Back in town, I wound things up at The Woodworkers. There aren't many places in Belfast you'll find a Catalan brown ale on draught: reason enough to order Darro by Balate. It has all the classic chocolatey caramel you'd expect from the style, a certain dry roasted bite for balance, and then a slight sour sharpness on the finish which I'm not sure is supposed to be there but doesn't interfere. Decent stuff, though probably more of a taste sensation down by the Med than up in the Wee Six.
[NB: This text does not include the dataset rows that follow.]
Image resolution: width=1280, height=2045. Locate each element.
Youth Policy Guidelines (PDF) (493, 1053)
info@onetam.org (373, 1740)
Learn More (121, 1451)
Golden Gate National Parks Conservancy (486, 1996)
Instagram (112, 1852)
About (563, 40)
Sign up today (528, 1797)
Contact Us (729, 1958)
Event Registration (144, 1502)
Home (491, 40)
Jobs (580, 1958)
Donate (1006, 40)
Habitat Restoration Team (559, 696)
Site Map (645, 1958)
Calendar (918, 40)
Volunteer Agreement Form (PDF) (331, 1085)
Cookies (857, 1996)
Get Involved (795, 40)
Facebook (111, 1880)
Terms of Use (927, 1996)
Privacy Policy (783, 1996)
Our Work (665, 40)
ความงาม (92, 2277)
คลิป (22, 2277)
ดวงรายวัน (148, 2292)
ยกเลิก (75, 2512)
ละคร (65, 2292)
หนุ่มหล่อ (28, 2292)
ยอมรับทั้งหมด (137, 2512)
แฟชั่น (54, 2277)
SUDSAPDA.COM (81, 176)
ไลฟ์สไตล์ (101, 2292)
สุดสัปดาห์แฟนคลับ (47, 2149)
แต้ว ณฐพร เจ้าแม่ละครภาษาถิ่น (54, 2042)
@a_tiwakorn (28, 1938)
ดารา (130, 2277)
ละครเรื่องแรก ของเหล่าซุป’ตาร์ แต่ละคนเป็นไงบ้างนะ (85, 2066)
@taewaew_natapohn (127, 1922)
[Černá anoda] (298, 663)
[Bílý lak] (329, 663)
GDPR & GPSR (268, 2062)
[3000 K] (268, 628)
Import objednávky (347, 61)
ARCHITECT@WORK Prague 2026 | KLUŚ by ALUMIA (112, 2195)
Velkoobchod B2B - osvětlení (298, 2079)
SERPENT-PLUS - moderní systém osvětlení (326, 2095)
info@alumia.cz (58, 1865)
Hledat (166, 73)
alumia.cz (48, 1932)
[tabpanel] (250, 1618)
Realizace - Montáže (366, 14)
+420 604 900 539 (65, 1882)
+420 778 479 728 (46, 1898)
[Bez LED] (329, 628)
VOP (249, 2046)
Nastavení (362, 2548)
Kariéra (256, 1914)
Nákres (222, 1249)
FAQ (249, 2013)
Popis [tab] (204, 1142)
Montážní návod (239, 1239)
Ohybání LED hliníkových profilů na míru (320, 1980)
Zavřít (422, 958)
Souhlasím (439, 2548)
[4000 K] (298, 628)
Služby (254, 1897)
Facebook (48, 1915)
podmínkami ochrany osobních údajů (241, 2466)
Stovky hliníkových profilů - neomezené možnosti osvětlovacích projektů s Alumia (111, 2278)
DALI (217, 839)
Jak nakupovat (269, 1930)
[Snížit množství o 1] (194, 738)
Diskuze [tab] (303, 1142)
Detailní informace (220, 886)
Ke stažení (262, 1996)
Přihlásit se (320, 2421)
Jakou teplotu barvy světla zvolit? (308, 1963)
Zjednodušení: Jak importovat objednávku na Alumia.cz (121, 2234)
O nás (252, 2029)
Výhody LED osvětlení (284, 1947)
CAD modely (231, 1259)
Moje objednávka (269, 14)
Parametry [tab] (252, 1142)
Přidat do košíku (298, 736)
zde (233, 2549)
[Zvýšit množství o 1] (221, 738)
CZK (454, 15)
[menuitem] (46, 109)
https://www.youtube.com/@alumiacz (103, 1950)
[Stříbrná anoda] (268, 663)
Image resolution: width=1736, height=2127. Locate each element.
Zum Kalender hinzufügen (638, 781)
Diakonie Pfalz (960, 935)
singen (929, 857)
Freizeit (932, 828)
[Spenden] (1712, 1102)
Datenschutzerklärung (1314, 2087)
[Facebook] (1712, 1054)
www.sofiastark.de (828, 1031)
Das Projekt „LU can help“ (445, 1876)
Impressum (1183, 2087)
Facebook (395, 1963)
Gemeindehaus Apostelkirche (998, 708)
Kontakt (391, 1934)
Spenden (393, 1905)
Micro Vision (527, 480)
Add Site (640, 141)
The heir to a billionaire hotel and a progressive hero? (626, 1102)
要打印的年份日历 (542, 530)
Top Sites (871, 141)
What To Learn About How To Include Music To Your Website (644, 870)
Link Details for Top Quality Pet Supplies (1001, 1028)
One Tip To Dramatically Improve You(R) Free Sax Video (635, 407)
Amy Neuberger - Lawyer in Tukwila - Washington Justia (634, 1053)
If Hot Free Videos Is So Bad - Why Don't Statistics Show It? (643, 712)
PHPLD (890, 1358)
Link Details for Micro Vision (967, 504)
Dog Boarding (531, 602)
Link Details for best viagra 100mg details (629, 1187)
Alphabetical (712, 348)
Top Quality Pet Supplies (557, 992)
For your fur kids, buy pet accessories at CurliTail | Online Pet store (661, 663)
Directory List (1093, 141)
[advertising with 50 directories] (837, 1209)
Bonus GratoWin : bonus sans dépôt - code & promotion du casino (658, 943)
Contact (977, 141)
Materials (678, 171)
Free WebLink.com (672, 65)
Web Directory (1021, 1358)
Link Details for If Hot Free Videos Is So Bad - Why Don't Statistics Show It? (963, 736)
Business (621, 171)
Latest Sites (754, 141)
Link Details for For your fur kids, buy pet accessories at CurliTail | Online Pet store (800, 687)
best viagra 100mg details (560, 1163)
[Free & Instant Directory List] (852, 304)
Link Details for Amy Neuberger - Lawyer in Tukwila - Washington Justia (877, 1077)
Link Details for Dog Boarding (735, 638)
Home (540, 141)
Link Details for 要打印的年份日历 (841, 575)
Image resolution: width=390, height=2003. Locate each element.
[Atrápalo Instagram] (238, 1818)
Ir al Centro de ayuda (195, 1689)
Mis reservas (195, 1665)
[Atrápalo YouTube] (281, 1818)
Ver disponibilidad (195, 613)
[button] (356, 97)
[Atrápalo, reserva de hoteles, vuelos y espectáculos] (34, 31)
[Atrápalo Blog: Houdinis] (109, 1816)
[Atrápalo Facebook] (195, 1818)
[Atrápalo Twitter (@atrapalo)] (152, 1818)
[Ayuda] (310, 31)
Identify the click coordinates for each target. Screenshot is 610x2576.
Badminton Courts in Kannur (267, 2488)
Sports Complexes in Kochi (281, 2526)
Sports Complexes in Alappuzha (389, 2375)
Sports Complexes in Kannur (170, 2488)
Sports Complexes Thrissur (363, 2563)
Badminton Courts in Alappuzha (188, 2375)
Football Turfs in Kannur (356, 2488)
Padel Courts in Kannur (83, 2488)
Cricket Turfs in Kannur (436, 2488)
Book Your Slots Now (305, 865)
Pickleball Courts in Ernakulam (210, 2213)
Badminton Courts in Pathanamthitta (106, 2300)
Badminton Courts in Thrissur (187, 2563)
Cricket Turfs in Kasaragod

Beer of the moment, however, was Skiffie Worlds, a 5% ABV  all-Equinox IPA brewed by Manchester's Marble for an international boating event that happened on Strangford Lough back in July. My half arrived looking sad and headless but there wasn't anything wrong with the flavour. It's an absolutely banging hop beast, full of spiky oily resins and all the hardman hop flavours like pine, lime and having your tongue burnt off with acid. It should have been far too bitter and unbalanced for me, but it just worked, screaming quality and freshness loud enough to drown out any concerns about nuance or complexity.

Then nothing for it but a carry-out from the offy next door and train-beering it back to Dublin once more. A lot of work went into organising the day out, so big thanks to Reuben, Stephen, Steve and the teams at BrewBot and Hercules. And of course to Dr John, Beoir's new Master of Coin. I'm really enjoying retirement so far.